___ Exercise data ___

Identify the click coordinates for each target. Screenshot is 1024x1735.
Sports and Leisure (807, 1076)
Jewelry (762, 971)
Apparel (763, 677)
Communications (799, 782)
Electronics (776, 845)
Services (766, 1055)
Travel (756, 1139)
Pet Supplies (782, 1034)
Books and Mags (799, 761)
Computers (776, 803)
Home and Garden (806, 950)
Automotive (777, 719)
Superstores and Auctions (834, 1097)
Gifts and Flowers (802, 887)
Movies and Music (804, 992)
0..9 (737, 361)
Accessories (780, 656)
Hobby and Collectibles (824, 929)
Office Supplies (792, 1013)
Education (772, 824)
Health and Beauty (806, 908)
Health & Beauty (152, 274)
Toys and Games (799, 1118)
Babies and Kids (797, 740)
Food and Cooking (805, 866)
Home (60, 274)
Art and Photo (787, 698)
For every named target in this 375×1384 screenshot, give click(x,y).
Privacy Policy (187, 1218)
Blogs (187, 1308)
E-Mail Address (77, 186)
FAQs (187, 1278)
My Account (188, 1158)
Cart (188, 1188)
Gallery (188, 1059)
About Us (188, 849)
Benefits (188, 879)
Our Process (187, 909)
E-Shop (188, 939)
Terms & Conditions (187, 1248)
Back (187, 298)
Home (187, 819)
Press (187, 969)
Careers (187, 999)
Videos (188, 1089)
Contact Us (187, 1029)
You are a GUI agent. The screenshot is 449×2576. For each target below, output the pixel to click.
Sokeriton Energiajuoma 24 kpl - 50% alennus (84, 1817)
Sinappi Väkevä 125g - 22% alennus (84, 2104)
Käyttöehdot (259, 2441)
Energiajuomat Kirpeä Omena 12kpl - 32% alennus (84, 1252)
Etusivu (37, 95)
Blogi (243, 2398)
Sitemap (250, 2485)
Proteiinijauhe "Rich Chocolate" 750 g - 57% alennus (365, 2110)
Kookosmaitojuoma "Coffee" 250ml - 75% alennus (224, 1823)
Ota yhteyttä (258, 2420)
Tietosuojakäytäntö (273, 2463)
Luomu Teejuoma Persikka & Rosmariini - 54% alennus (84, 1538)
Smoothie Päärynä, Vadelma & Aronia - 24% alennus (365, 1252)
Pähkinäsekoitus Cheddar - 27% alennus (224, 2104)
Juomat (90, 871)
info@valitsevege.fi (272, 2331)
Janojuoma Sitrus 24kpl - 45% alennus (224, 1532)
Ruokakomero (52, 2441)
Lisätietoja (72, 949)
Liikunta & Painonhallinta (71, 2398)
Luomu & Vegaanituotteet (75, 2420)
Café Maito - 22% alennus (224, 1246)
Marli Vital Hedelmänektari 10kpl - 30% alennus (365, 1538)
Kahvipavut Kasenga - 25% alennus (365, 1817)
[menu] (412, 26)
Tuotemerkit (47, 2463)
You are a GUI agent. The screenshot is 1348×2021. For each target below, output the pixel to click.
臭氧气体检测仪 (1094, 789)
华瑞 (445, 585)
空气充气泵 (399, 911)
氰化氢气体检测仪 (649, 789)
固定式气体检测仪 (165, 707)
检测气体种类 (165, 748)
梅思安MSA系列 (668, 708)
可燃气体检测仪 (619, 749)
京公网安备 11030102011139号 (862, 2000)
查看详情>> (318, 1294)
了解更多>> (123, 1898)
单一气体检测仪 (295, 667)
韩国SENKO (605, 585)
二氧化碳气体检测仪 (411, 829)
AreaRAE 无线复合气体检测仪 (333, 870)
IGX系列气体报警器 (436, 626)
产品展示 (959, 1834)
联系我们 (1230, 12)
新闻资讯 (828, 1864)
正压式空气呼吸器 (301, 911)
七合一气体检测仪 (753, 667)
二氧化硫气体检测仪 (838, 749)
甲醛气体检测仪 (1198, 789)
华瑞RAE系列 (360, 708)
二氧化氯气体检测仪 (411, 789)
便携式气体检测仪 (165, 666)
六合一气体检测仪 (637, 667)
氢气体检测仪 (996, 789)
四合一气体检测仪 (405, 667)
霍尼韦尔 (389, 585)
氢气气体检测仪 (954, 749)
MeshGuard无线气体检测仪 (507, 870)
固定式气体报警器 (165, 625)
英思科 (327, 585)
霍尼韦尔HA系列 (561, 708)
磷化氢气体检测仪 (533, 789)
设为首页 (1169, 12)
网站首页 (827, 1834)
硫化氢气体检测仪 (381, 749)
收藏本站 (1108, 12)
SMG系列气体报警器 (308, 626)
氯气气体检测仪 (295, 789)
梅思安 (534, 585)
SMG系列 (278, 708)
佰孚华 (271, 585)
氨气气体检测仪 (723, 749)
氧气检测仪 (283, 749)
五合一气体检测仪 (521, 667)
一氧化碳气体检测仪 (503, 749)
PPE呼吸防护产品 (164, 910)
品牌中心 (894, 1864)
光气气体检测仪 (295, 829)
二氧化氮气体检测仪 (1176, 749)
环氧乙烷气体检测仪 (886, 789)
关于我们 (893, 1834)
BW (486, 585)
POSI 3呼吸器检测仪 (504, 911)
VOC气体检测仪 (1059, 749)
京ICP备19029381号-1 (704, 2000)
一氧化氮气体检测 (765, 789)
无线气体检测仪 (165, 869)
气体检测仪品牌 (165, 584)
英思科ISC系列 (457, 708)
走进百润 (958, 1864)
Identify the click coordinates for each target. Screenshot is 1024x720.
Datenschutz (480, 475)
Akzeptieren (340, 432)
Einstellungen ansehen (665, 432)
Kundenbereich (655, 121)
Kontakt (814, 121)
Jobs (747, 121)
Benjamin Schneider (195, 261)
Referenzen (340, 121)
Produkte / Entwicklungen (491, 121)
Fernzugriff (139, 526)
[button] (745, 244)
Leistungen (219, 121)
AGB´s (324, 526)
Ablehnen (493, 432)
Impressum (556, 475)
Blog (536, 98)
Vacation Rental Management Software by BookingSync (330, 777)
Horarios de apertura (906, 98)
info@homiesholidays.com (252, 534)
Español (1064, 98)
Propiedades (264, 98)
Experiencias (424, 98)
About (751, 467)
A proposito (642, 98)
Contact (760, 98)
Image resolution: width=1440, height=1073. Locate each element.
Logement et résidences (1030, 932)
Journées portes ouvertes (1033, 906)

___

**Aim of the exercise**
Reproduce the items above word for word, starting with the line that contains "Home (187, 819)" and ending with the line that contains "BW (486, 585)", including both of those lines.

**Complete answer**
Home (187, 819)
Press (187, 969)
Careers (187, 999)
Videos (188, 1089)
Contact Us (187, 1029)
You are a GUI agent. The screenshot is 449×2576. For each target below, output the pixel to click.
Sokeriton Energiajuoma 24 kpl - 50% alennus (84, 1817)
Sinappi Väkevä 125g - 22% alennus (84, 2104)
Käyttöehdot (259, 2441)
Energiajuomat Kirpeä Omena 12kpl - 32% alennus (84, 1252)
Etusivu (37, 95)
Blogi (243, 2398)
Sitemap (250, 2485)
Proteiinijauhe "Rich Chocolate" 750 g - 57% alennus (365, 2110)
Kookosmaitojuoma "Coffee" 250ml - 75% alennus (224, 1823)
Ota yhteyttä (258, 2420)
Tietosuojakäytäntö (273, 2463)
Luomu Teejuoma Persikka & Rosmariini - 54% alennus (84, 1538)
Smoothie Päärynä, Vadelma & Aronia - 24% alennus (365, 1252)
Pähkinäsekoitus Cheddar - 27% alennus (224, 2104)
Juomat (90, 871)
info@valitsevege.fi (272, 2331)
Janojuoma Sitrus 24kpl - 45% alennus (224, 1532)
Ruokakomero (52, 2441)
Lisätietoja (72, 949)
Liikunta & Painonhallinta (71, 2398)
Luomu & Vegaanituotteet (75, 2420)
Café Maito - 22% alennus (224, 1246)
Marli Vital Hedelmänektari 10kpl - 30% alennus (365, 1538)
Kahvipavut Kasenga - 25% alennus (365, 1817)
[menu] (412, 26)
Tuotemerkit (47, 2463)
You are a GUI agent. The screenshot is 1348×2021. For each target below, output the pixel to click.
臭氧气体检测仪 (1094, 789)
华瑞 (445, 585)
空气充气泵 (399, 911)
氰化氢气体检测仪 (649, 789)
固定式气体检测仪 (165, 707)
检测气体种类 (165, 748)
梅思安MSA系列 (668, 708)
可燃气体检测仪 (619, 749)
京公网安备 11030102011139号 (862, 2000)
查看详情>> (318, 1294)
了解更多>> (123, 1898)
单一气体检测仪 (295, 667)
韩国SENKO (605, 585)
二氧化碳气体检测仪 (411, 829)
AreaRAE 无线复合气体检测仪 (333, 870)
IGX系列气体报警器 (436, 626)
产品展示 (959, 1834)
联系我们 (1230, 12)
新闻资讯 (828, 1864)
正压式空气呼吸器 (301, 911)
七合一气体检测仪 (753, 667)
二氧化硫气体检测仪 (838, 749)
甲醛气体检测仪 (1198, 789)
华瑞RAE系列 (360, 708)
二氧化氯气体检测仪 (411, 789)
便携式气体检测仪 (165, 666)
六合一气体检测仪 (637, 667)
氢气体检测仪 (996, 789)
四合一气体检测仪 (405, 667)
霍尼韦尔 (389, 585)
氢气气体检测仪 (954, 749)
MeshGuard无线气体检测仪 (507, 870)
固定式气体报警器 (165, 625)
英思科 (327, 585)
霍尼韦尔HA系列 (561, 708)
磷化氢气体检测仪 (533, 789)
设为首页 (1169, 12)
网站首页 (827, 1834)
硫化氢气体检测仪 (381, 749)
收藏本站 (1108, 12)
SMG系列气体报警器 (308, 626)
氯气气体检测仪 (295, 789)
梅思安 (534, 585)
SMG系列 (278, 708)
佰孚华 (271, 585)
氨气气体检测仪 (723, 749)
氧气检测仪 (283, 749)
五合一气体检测仪 (521, 667)
一氧化碳气体检测仪 (503, 749)
PPE呼吸防护产品 (164, 910)
品牌中心 (894, 1864)
光气气体检测仪 (295, 829)
二氧化氮气体检测仪 (1176, 749)
环氧乙烷气体检测仪 (886, 789)
关于我们 (893, 1834)
BW (486, 585)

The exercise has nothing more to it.